## To be done
**a)** In the article on European corporate debt below, translate this sentence into Spanish: "Conditions that encouraged Europe Inc. to load up on cheap debt are fading as investors price out monetary stimulus -- favoring, in theory, those with higher profitability and lower leverage."
**b)** Carry the article on European corporate debt below forward, picking up right after its final sentence.

## Text to read

*-*-*

Wall Street Worries That Credit ‘Losers’ Will Crash Risk-On Stock Party

(Bloomberg) -- As the new-year rally rewards the weakest links, investors and strategists warn shareholders in some of the most indebted companies in Europe are sitting ducks as the credit cycle shifts.

Bank of America Corp. and Sanford C. Bernstein are among those this week fretting fresh pain for battered stock investors in the region on the heels of elevated refinancing costs.

“European credit spreads have doubled over the last year and companies are finding that they must now pay large concessions on bond deals to attract the requisite demand,” Bank of America strategists led by Barnaby Martin wrote in a note. “We think that credit markets now signal that earnings-per-share downgrades lie ahead.”

Wall Street Worries That Credit ‘Losers’ Will Crash Risk-On Stock Party

Conditions that encouraged Europe Inc. to load up on cheap debt are fading as investors price out monetary stimulus -- favoring, in theory, those with higher profitability and lower leverage.

*-*-*

## Information shown
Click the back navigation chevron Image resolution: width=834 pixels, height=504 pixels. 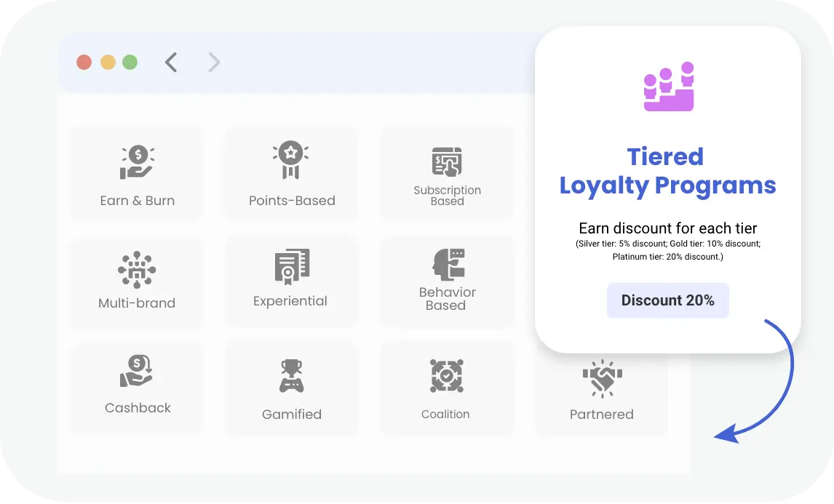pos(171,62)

*-*-*

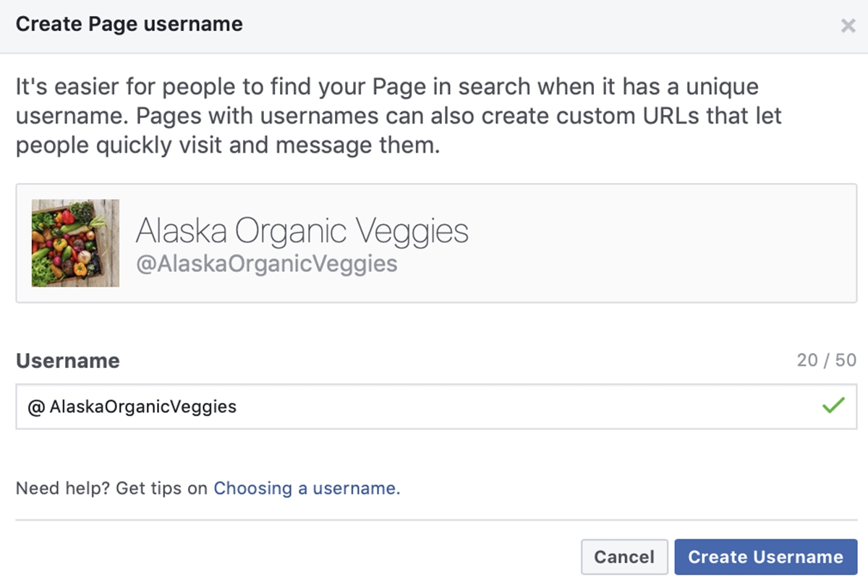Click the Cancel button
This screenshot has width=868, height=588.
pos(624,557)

*-*-*

## Expected responses
**a)** Las condiciones que alentaron a Europe Inc. a cargarse de deuda barata se están desvaneciendo a medida que los inversores dejan de descontar estímulos monetarios, lo que favorece, en teoría, a quienes tienen mayor rentabilidad y menor apalancamiento.

**b)**
“Clearly this is a time when balance sheets matter,” said Chris Bailey, a European strategist at Raymond James.

Bank of America singles out 23 refinancing “losers” given their outsized short-term debt loads and steep curves. It expects tougher refinancing conditions to bite off as much as 4 percent in earnings per share for corporates in the region.

Primary markets in Europe are less hospitable for lower-rated borrowers seeking bumper-sized or longer-dated bonds.

“Know your company inside out as the global business environment is changing fast and you want to be sure it is robust,” said Esther Baroudy, a portfolio manager at State Street Global Advisors. “High leverage in difficult economic circumstances may be damaging.”

Credit Conundrum

Cautious investors face risks of their own. Safer shares are underperforming as global growth powers on and debt markets recover from the December meltdown.

Europe and U.S. companies with the lowest leverage and highest credit rating trade at a discount of about 20 percent to their counterparts with elevated borrowing and lower debt ratings, according to Bernstein. That suggests equity investors are behind the curve as the business cycle ages, strategists including Inigo Fraser-Jenkins wrote in a note.

“Macro data is slowing, credit spreads are set to rise and the quality of corporate credit is at a 20-year low. The recent outperformance of low balance sheet quality stocks is an opportunity to sell them, in our view.”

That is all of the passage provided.